[Collected data]
========

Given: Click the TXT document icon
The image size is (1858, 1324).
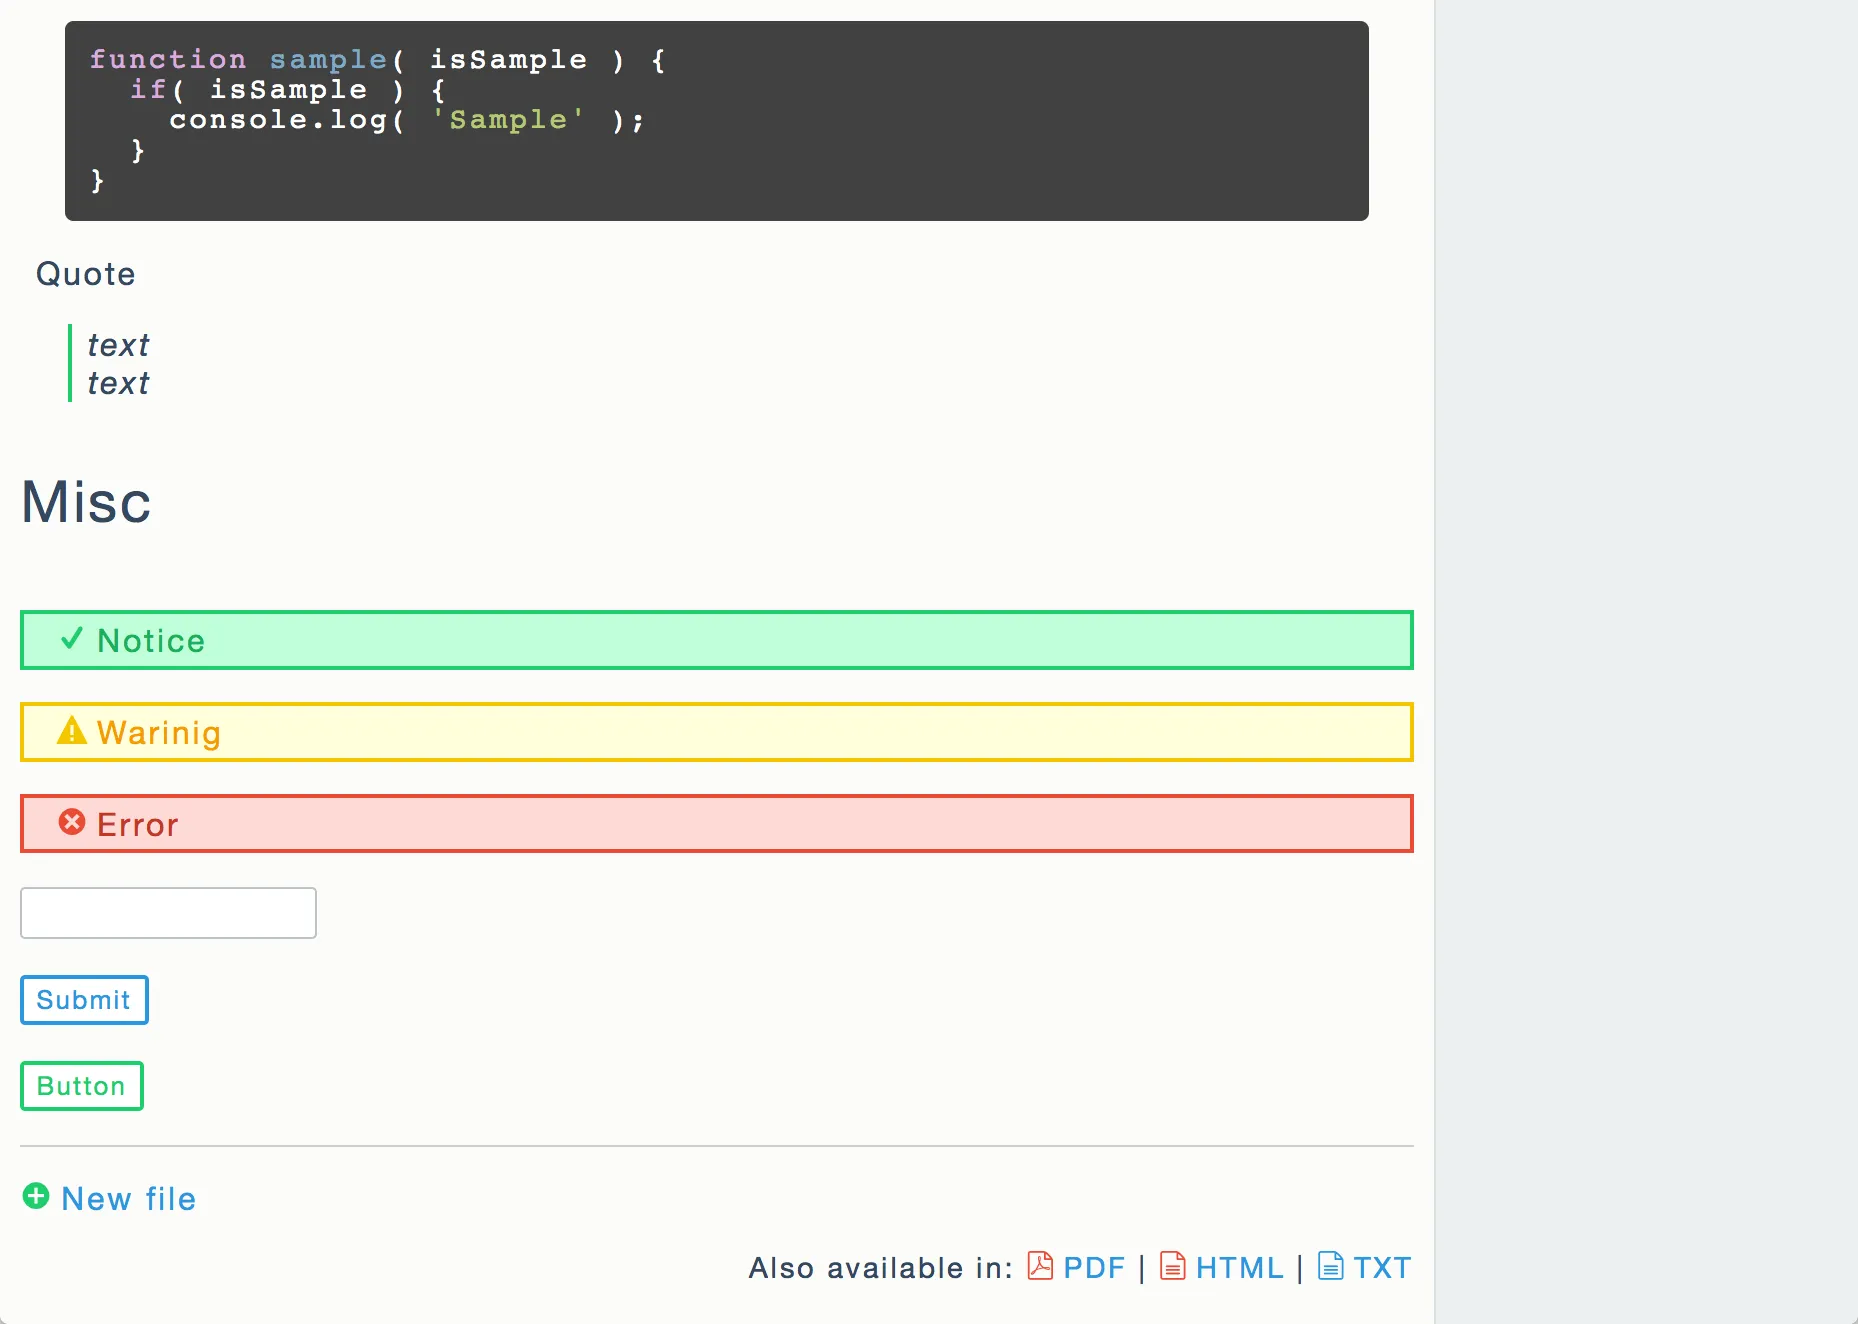Looking at the screenshot, I should 1330,1266.
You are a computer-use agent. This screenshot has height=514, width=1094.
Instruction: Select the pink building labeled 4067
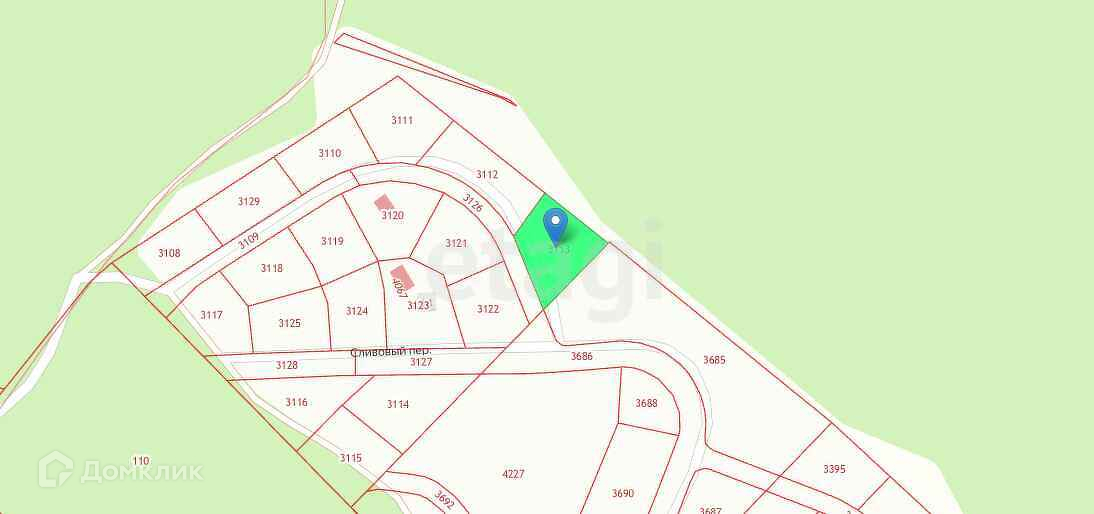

========

» **Exercise brief**:
Beginning with the line that contains "The image size is (1858, 1324)." and ending with the last line of the data above, output those lines exactly and nothing more, without any pictures.

» **Solution to this problem**:
The image size is (1858, 1324).
Looking at the screenshot, I should 1330,1266.
You are a computer-use agent. This screenshot has height=514, width=1094.
Instruction: Select the pink building labeled 4067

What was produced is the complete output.